Art Cards. I’ve made a lot of them. Why? I don’t even know but I liked the concept when I heard of it years ago. Art cards are baseball card sized drawings and paintings. That’s 2.5 by 3.5 inches. They’re also known as sketch cards in some circles. I first heard of them as sketch cards back in 1997 or so. Trading card companies were hiring artists for a couple of bucks a card to make one of a kind sketches that would be randomly included in a pack of cards. That still goes on today but the art cards I make are of a slightly different variety.

It was probably the early 2000s when I first saw the term “Art Cards”. It was used to describe the small baseball card sized pieces of art that artists would make and either trade with other artists or sell to the general public for a few bucks. An Ebay there is a category for it: ACEO. That stands for Art Card Editions and Originals. I thought that was a pretty cool idea so I made a bunch of them. Turns out that no other artists I know ever makes them and no one ever really cared to buy them either. Ahh well, at least I eventually figured out a way to make some comic strips from them. See my “Drifting and Dreaming” strip. I post it on Sundays.

I’ve made all sorts of art cards over the years. Pencil drawings, ink drawings, marker drawings, watercolor drawings, and even a couple of colored pencil drawings. I almost never work in colored pencil. They seem to fall into two general categories: Ones I make for sale and ones I just make. What’s the difference you ask if I never actually manage to sell any? Well with the made to sell ones I draw things that other people seem to be interested in: pretty women, super heroes, and random pop culture characters. The other ones that I make are just me drawing whatever I want to at the moment. A lot of my usual weird stuff goes on in them.

One of the reasons that I still make art cards is that I’ve got the paper. I often work on paper that’s 11×17 inches. That’s a standard size for drawing comics on so I got used to working at that size. Plus that size paper fits on my scanner and in my printer so that I can scan in and print out my drawings in blue line at that size. Except the pads of bristol paper that I buy are 14×17 inches. I always cut that paper down to 11×17 and end up with an extra 3×17 inch piece of paper. For years I couldn’t figure out what to do with all those extra long and narrow strips and ended up tossing most of them out eventually. Now I cut them up into art card size pieces. As an old by-hand paste up artist I’m used to working with an X-Acto knife and a straight edge so it’s easy for me. I’ve got lots and lots of pieces of 2.5×3.5 inch pieces of bristol now so I may as well draw on them. And I do.

I weird though because not all of my usual habits apply to making art cards. Sometimes they do and sometimes they don’t. Usually I’m a methodical artist.
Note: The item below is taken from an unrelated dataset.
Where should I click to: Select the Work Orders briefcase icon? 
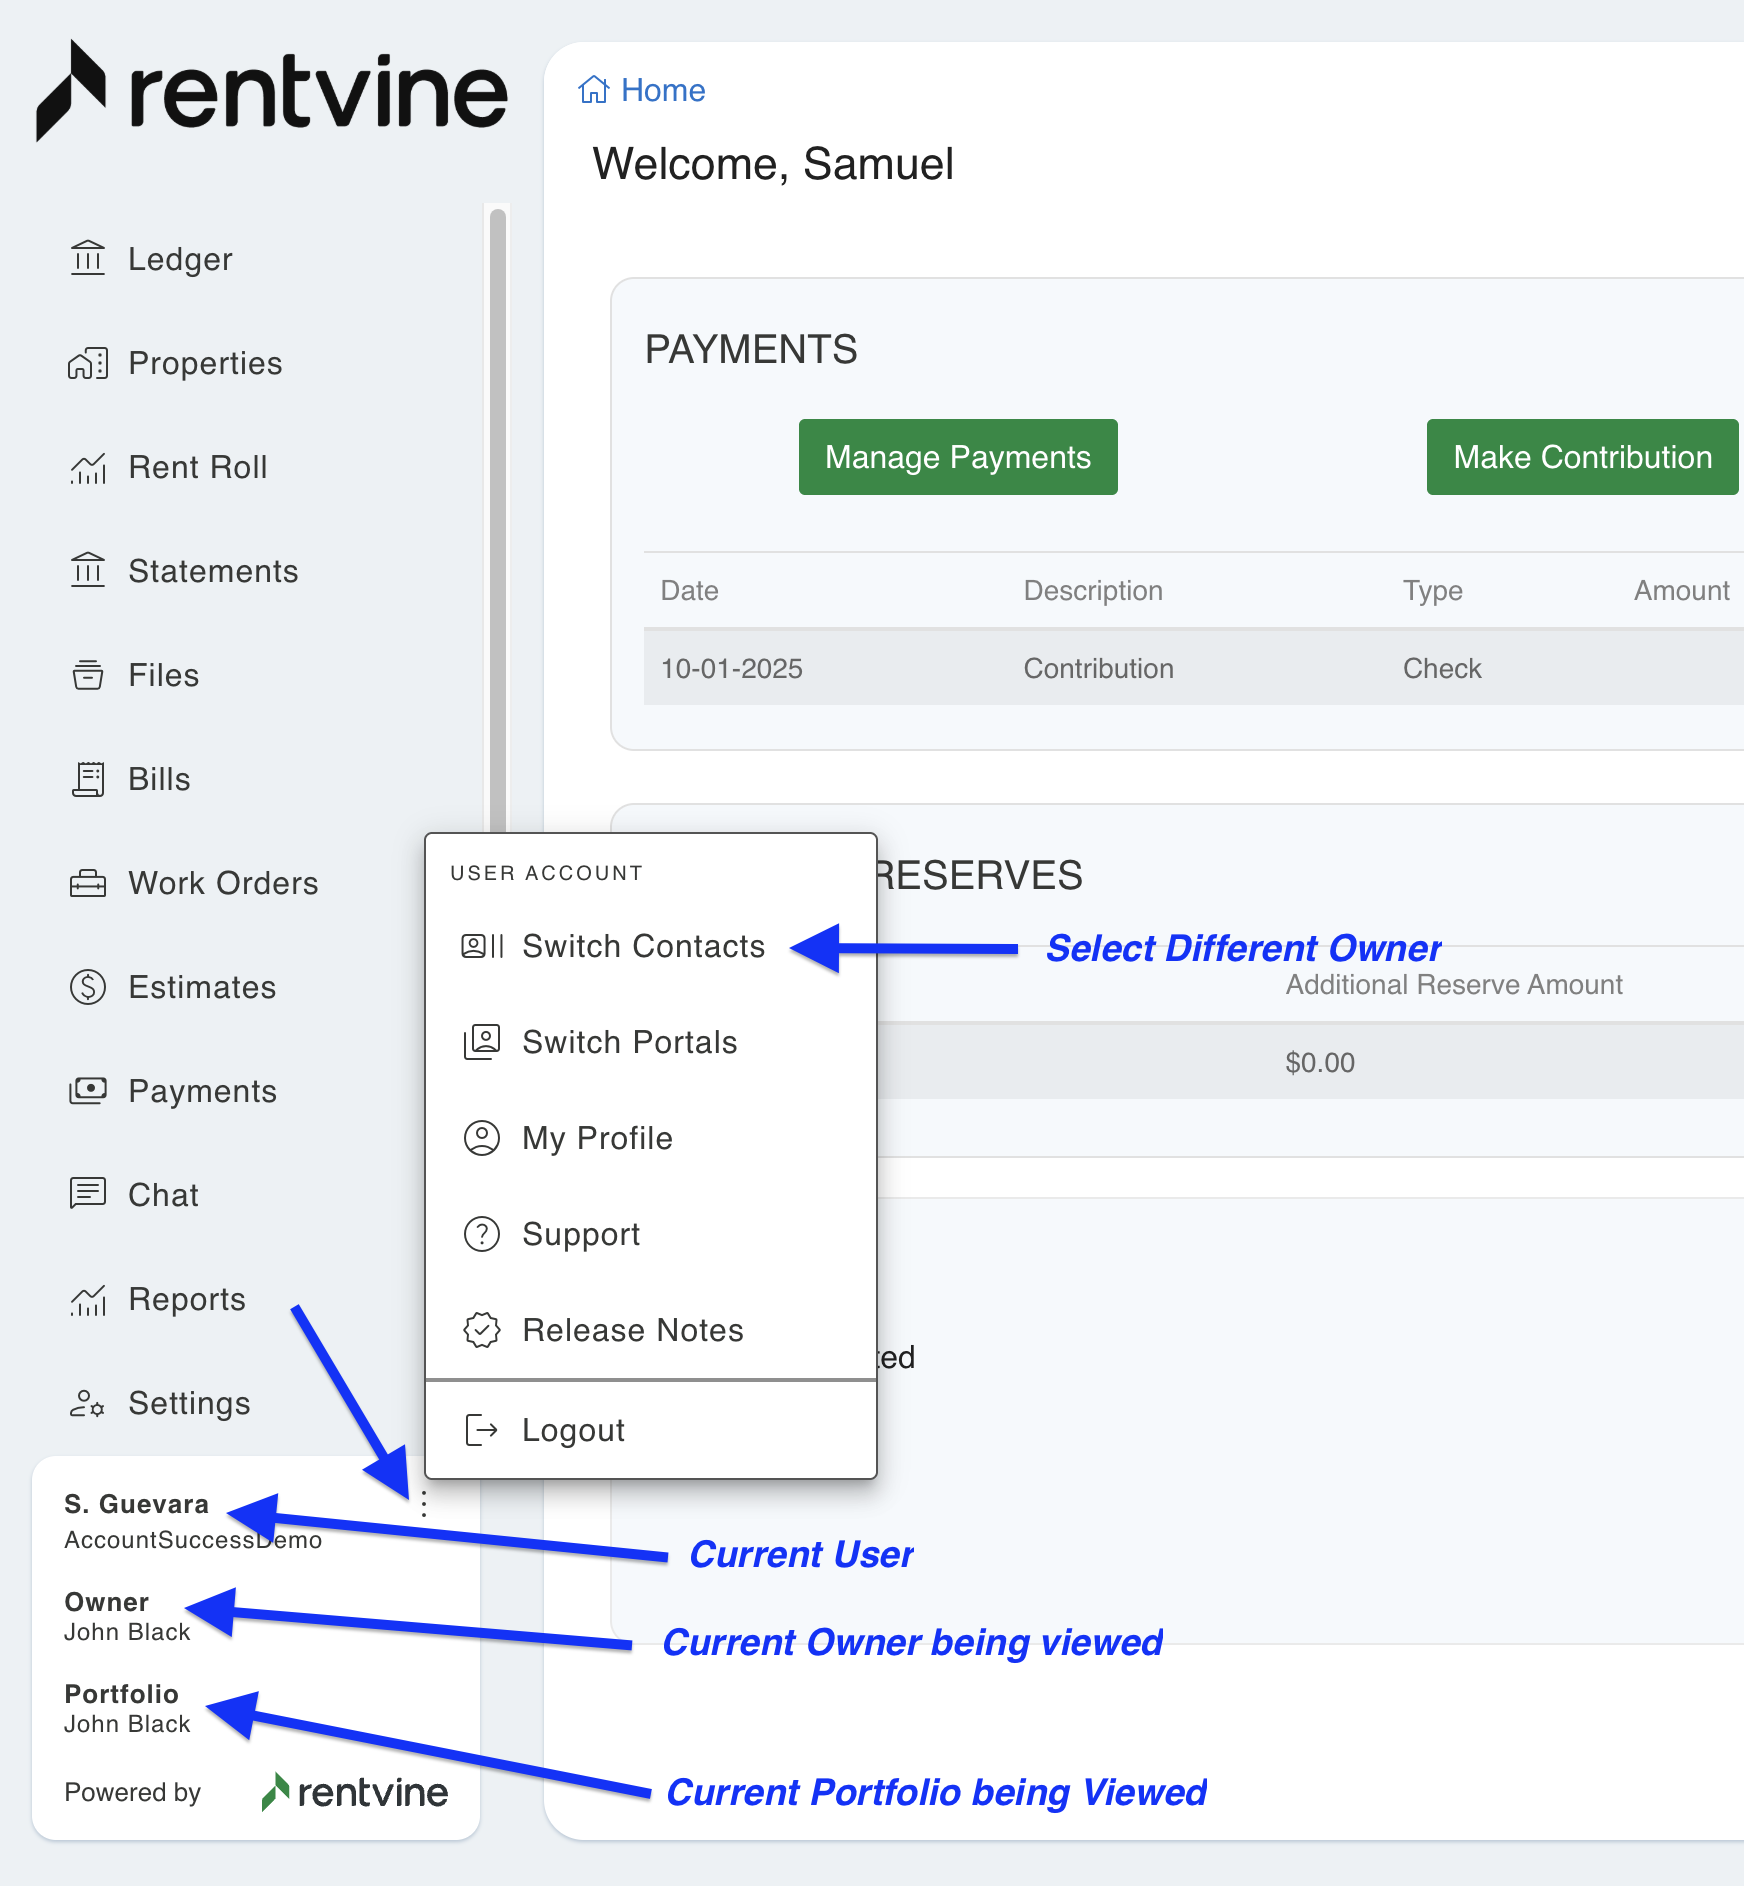pyautogui.click(x=88, y=883)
I start at the beginning with step one and then go through all the necessary steps to complete a piece. Sometimes I do that with art cards. I decide to make a bunch of them and go about doing it. I decide on the medium, draw some out, maybe ink them, and then maybe color them. But that’s not always how it goes. Often I’ll pick up a pencil or a pen and just draw one. Then it’ll sit there unfinished for weeks until I decide to put some color on it. Some never get finished and get thrown away because I don’t like them. They’re not all winners. Art cards sit around unfinished for longer than any other of my paintings or drawings.

I’ve developed a few different art card styles or themes over the years. The first one that leaps to mind is my orange/blue/black drawings. I happened to have three markers that ended up in my desk tray. Most of my markers have places in my sets or groups of markers but these three didn’t: an orange retractable Shaprie, a black thin lined drawing pen, and a Tahitian blue Copic marker. Since they were always sitting there I stared doing some art card drawing with those three colors. I never would have thought of that color scheme on my own but it ended up working. I’ve made a few drawing with those three pens.

The next odd little theme that leaps to mind is my green paper drawings. Way back in 2005 I bought an iPod shuffle. It came in a bright green box. I liked the color and paper it was made out of so I cut up the box into art card size pieces and made a few drawings on them. The paper was coated so it was super smooth and the green was really strong so those art cards were as much gimmick as anything else but they came out okay. I think I still have a few more pieces of that paper. I’ve cut up all different papers into art cards including black mat board but in the end I rarely draw on anything but the bristol.

Art cards are one of the few places where I’ve done finished pencil drawings. Usually pencil is just a stage of a drawing that I make and eventually the finished piece will be in paint or ink. I don’t do many finished pencil drawings because of that. Some art cards I set out to do a finished pencil. It was interesting. They’re not magnificent or anything but not bad.

So there are some unfocused ramblings on art cards. The cards taken as a group tend to be unfocused so I think that’s appropriate. Since I number the backs of them I know how many I’ve done and it’s 937. They may be unfocused but that sure is a lot of them.